I Hate You

I hate you.

You came into my life so innocently, got to know me a bit, and rocked my world all in one night. I didn’t think we would hit it off like we did. That’s not supposed to happen. I’m supposed to keep my distance. I’m supposed to keep my walls up. I know better than to let anyone in. I should have known better than to let you in.

I hate you.

You aren’t available to me. You don’t have time for a Pet.  But yet, you seem to have time to tease me and make me crazy. You also have time to make me forget there is anyone else in the world besides us. You have time to make me crave your attention more with every passing moment.

I Hate you.

You try to control me from afar, knowing that’s what I need the most is to be controlled. You get me so worked up and horny with your sweet yet devious nature. I’m weak for you and you know I would do anything you say. You take care of me mentally when we’re apart and sexually when we’re together.

I Hate You.

You know exactly what buttons to push to make me horny as hell. You send me porn that you know will spark my interest, while you know I can’t do anything to fulfill my building desire.
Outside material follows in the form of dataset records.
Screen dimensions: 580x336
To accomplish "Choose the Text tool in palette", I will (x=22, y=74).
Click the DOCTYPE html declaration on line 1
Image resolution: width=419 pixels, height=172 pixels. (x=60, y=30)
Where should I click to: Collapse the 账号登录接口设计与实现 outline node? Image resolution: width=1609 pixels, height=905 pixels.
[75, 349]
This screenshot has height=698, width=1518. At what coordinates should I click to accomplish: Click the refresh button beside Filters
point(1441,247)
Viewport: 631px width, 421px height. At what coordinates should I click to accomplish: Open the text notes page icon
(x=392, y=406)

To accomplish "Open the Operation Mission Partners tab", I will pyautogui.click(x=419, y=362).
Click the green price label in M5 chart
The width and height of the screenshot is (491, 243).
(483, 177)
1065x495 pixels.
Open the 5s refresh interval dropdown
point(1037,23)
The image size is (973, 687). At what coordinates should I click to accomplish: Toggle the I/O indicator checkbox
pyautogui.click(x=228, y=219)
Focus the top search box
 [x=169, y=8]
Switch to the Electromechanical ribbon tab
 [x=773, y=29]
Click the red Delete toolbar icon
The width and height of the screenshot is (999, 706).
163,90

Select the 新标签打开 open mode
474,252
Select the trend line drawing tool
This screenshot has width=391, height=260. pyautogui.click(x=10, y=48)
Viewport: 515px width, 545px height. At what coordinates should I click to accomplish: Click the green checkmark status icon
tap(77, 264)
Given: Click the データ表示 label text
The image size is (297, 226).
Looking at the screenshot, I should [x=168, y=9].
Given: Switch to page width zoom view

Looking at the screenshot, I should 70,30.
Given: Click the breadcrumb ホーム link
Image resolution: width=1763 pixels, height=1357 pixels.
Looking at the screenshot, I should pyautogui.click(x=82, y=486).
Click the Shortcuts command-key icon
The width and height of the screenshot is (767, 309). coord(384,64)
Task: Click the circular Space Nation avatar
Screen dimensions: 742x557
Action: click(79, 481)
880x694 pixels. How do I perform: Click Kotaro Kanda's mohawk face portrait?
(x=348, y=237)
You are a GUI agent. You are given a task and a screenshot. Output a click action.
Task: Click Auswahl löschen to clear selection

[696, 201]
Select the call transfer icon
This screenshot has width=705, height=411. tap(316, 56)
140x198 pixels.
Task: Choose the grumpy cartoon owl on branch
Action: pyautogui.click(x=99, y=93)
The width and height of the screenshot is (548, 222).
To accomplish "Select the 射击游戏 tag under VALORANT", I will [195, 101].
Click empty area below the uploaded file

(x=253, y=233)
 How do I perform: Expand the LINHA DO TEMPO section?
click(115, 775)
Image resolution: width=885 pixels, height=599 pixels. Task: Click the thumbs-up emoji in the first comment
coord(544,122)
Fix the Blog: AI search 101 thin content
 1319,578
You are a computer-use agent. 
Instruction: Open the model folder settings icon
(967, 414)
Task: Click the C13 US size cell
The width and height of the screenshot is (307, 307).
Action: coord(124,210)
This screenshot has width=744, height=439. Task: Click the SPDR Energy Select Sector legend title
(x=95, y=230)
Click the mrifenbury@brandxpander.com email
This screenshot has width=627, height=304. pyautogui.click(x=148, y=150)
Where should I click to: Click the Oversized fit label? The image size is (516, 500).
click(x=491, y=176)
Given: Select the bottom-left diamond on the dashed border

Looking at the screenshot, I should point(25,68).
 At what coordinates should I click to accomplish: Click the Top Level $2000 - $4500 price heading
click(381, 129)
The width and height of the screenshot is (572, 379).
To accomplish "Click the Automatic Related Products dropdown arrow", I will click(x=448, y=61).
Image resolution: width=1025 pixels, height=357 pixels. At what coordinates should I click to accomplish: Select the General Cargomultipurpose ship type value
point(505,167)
You tell me you’re the one who can Own me, the one who can put me in my place, the one who can take care of me in ways that no one else has. You tell me all the little things I need to hear. You get me wet with just the stroke of a key, sending me texts to make my blood flow right to my pink parts. When I hear your voice in my head, I want to curl up against you and let you have your way with me. I want to be yours completely.

I HATE YOU

I imagine you with me as I rub my clit in the wee hours of morning. I imagine your tongue probing my warm, pink pussy as I slide my fingers gently inside- then with more force. As I reach for my dildo, I wish it was your cock and I bring it closer. I lick and suck it to get it wet then press it slowly into my folds, letting it fill me inch by inch…just as you would do.

I feel every inch tightening around it, wishing I could feel you throbbing. When I grip it with both hands, I know I am ready for the pummeling you would give me if you were here. I fuck myself deeper, harder, with more force, making me hurt in only a way you could. I slam that dildo into my wet pussy time and time again as my tits bounce in rhythm until finally I am dripping, squirting, and cumming for you like the good girl that I am.

I fuck myself through my orgasm as you would and I hear your voice in my head telling me to give you all I have. Then I collapse on the bed, wishing you were here to lick me clean and calm my spasming pink parts.